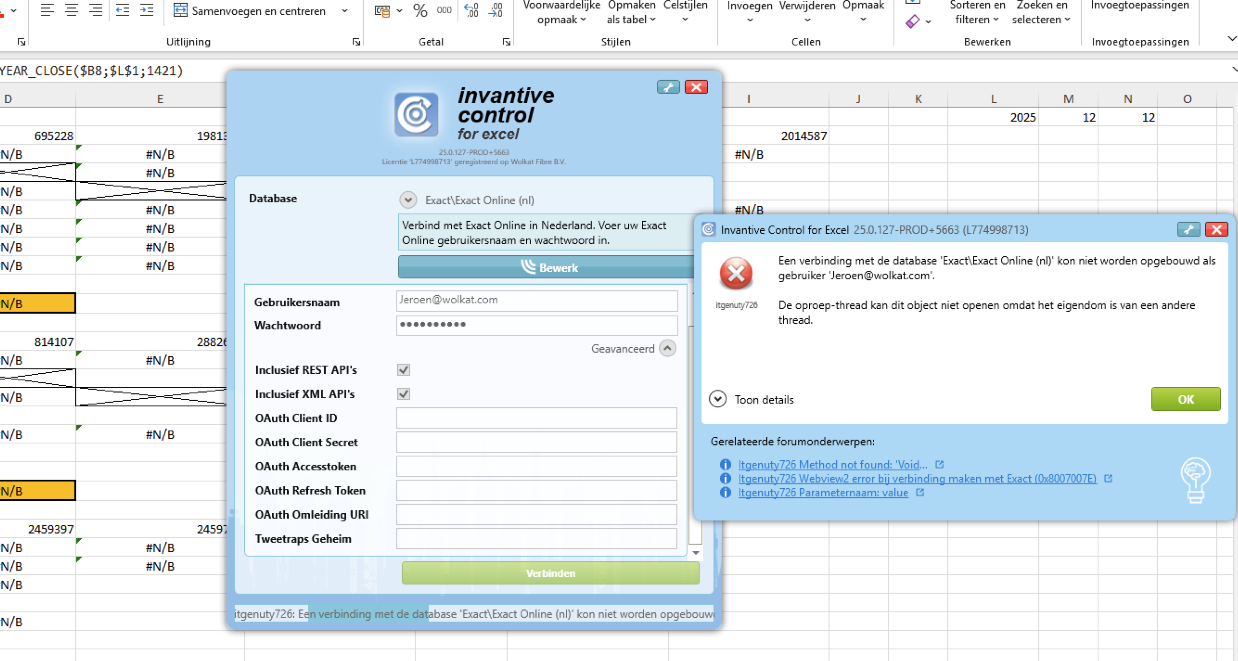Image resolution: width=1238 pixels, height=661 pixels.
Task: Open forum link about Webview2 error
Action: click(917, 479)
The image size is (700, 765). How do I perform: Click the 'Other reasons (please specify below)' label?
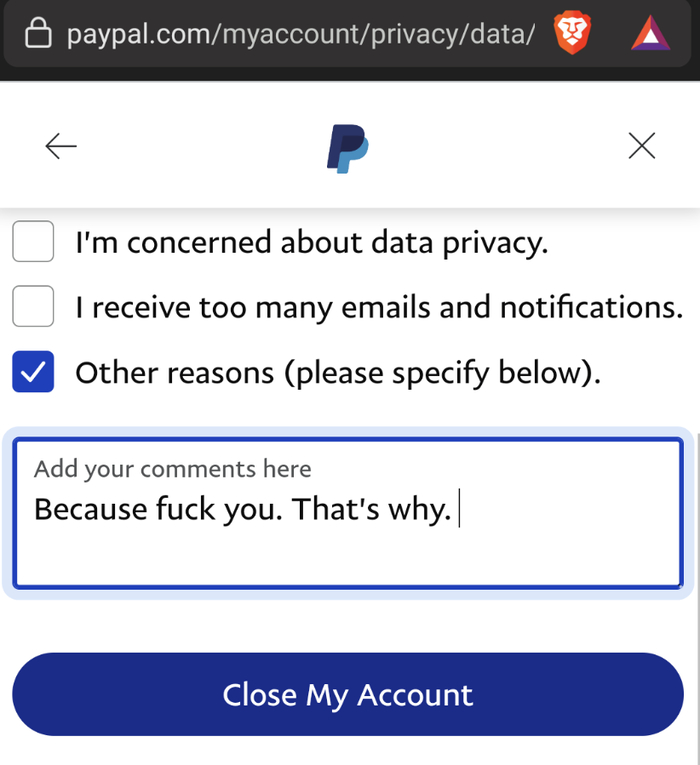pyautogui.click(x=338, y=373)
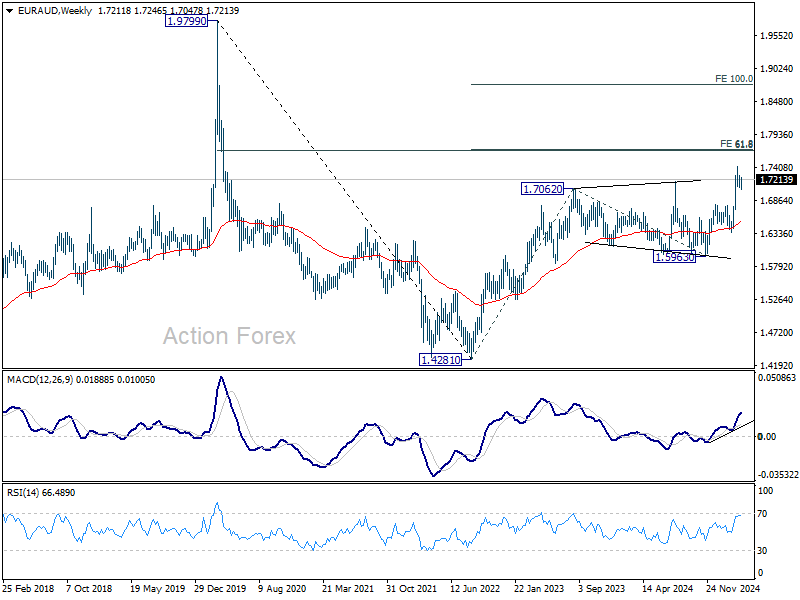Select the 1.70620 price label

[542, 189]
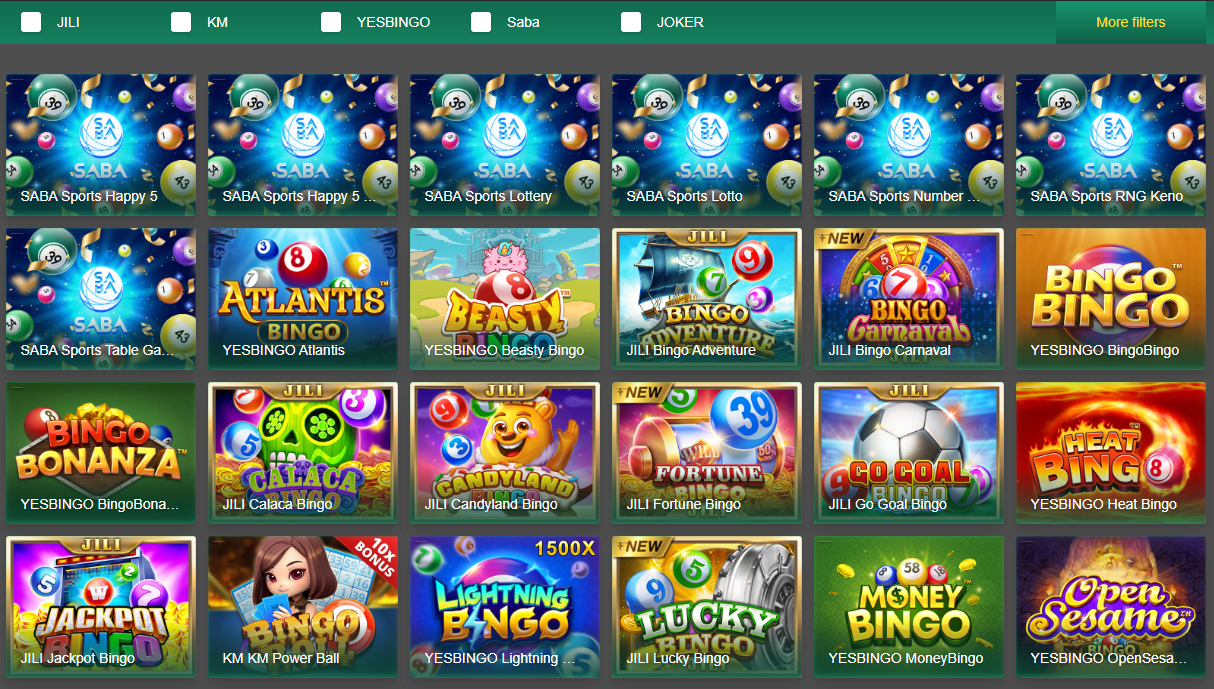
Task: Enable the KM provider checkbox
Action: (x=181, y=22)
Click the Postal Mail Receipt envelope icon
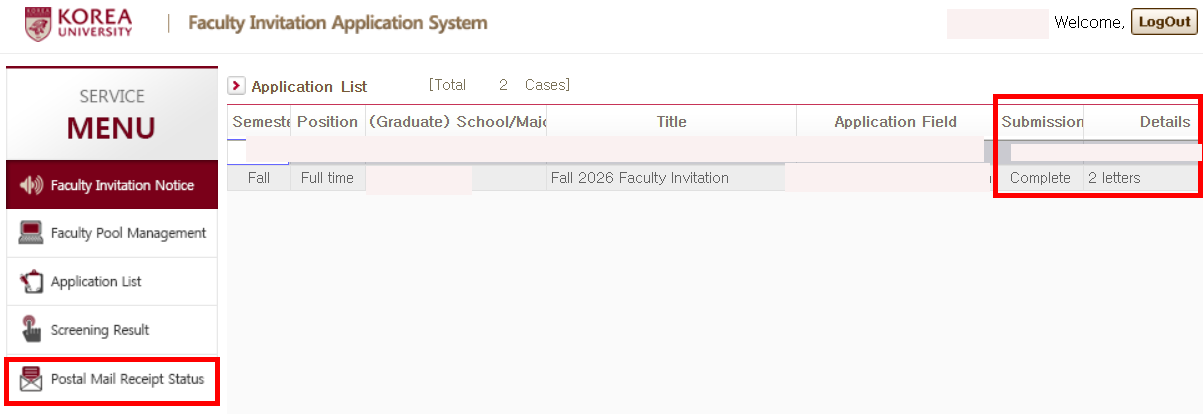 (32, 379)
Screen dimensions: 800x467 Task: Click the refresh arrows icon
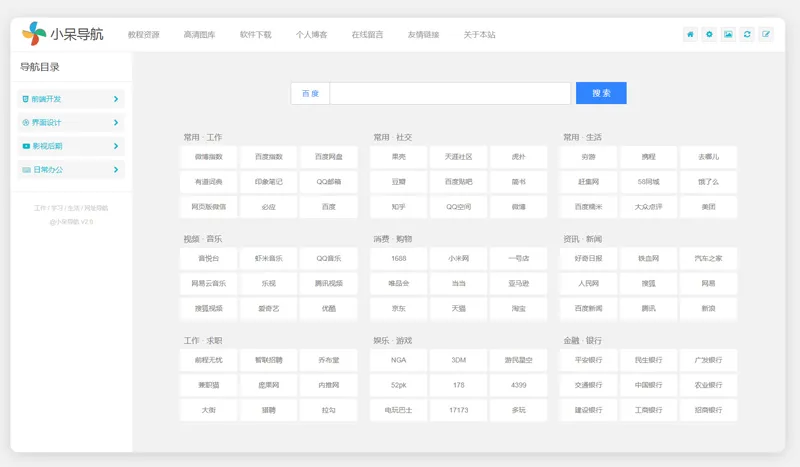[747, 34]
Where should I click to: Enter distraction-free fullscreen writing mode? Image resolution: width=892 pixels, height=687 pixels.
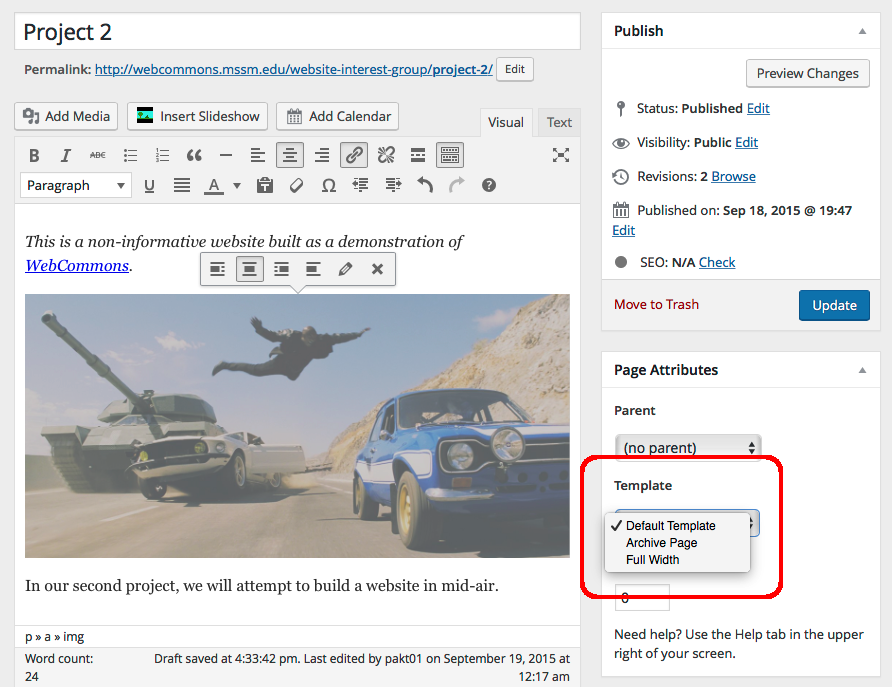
##############################
▶ **Description of the task**: Give back exactly the lines from the line with "Screen dimensions: 800x467" through the final line of the entries above, and keep pictures out of the copy.

▶ **Task solution**:
Screen dimensions: 800x467 Task: Click the refresh arrows icon
[747, 34]
Where should I click to: Enter distraction-free fullscreen writing mode? Image resolution: width=892 pixels, height=687 pixels.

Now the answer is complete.